Correlation vs Causation
Correlation
- Correlation describes a statistical relationship between two variables.
- When one variable changes, the other tends to change in a predictable way.
Height and Weight
- Positive Correlation: Taller people tend to weigh more.
- As height increases, weight tends to increase.
Hours Studied and Test Scores
- Positive Correlation: Students who study more hours tend to score higher on tests.
- As study time increases, test scores tend to increase.
Correlation does not imply that one variable causes the other to change.
Causation
- Causation means that one variable directly influences another.
- A change in one variable causes a change in the other.
Causation: A relationship where one variable directly influences another, causing a change in the second variable.
Smoking and Lung Cancer
- Causal Relationship: Smoking causes lung cancer.

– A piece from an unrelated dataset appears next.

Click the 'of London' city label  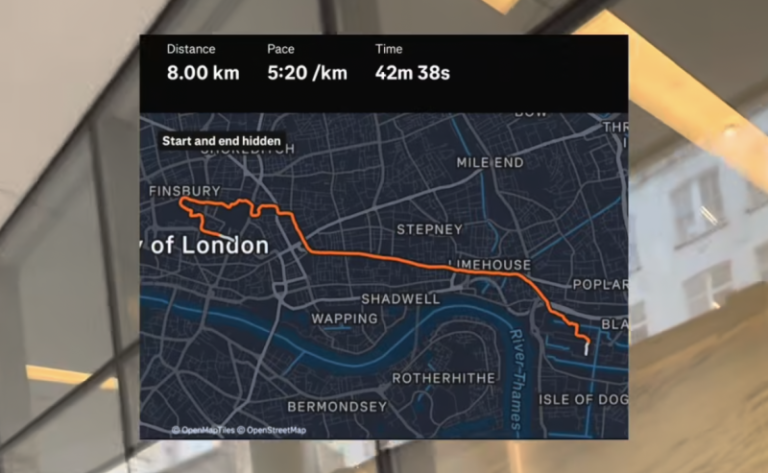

- The chemicals in cigarettes damage lung tissue, leading to cancer.
Alcohol Consumption and Reaction Time
- Causal Relationship: Alcohol slows reaction time.

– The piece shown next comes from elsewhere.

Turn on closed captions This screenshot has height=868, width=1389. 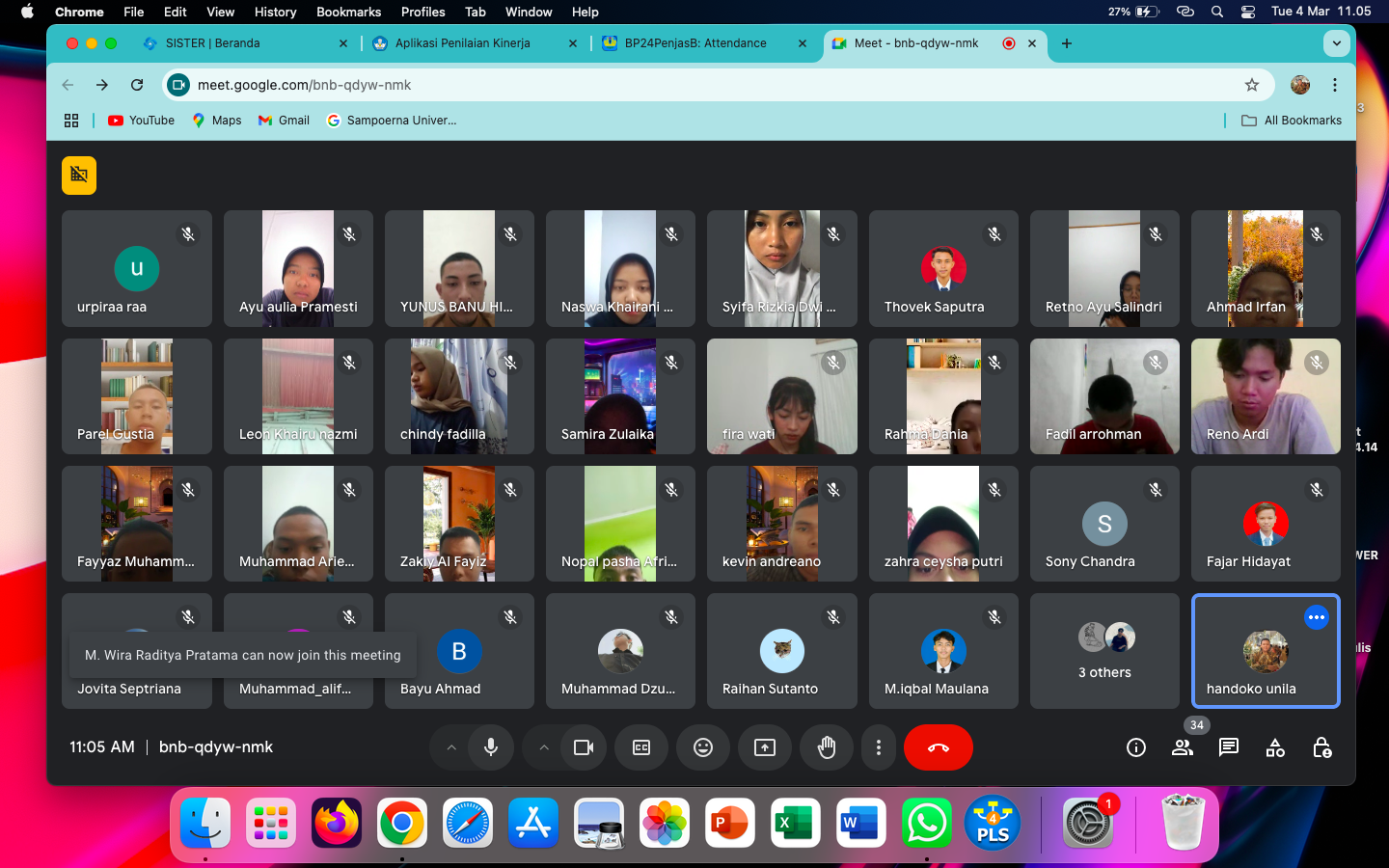click(x=641, y=747)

- Alcohol affects the central nervous system, reducing alertness.
Causation requires evidence that one variable directly influences the other.
Key Differences Between Correlation and Causation
- Directionality: Correlation does not specify which variable influences the other, whereas causation identifies a clear direction of influence.
- Third Variables: Correlation can be influenced by a third variable that affects both variables, whereas causation rules out third variables as the primary cause.
- Predictability vs. Explanation: Correlation allows for prediction but does not explain why the relationship exists, whereas causation provides an explanation for the relationship.
The Third Variable Problem
If ice cream consumption and crime both increase in the summer, someone may infer that ice cream consumption causes crime.
However, both variables may increase due to the warmer weather.
Thus, weather is the third variable in this situation.
Think of correlation as two lines rising together on a graph, while causation is like one domino knocking over another.
Establishing Causation
- To establish causation, researchers use experimental methods.
- This involves manipulating one variable (the independent variable ) and observing its effect on another variable (the dependent variable).
Drug Trials
- Researchers test a new drug by giving it to one group and a placebo to another.
- If the drug group shows improvement, researchers can infer causation.
When Experiments Aren't Possible
- In some cases, experiments are not ethical or practical.
- Researchers rely on correlational studies to identify relationships.
Childhood Trauma and Mental Health
- Researchers cannot ethically expose children to trauma.
- Correlational studies examine the relationship between trauma and mental health outcomes.
Why Correlation is Still Valuable
- Prediction: Correlation allows researchers to predict outcomes. For example, knowing that exercise correlates with lower stress can inform health recommendations.
- Hypothesis Generation: Correlational studies help generate hypotheses for future research. Researchers can test these hypotheses in experimental studies.
- Ethical Considerations: Correlation is often the only option when experiments are unethical or impractical.
Reflection
- Can you explain the difference between correlation and causation?
- Why is correlation valuable in psychological research?
- How can researchers avoid the trap of assuming correlation implies causation?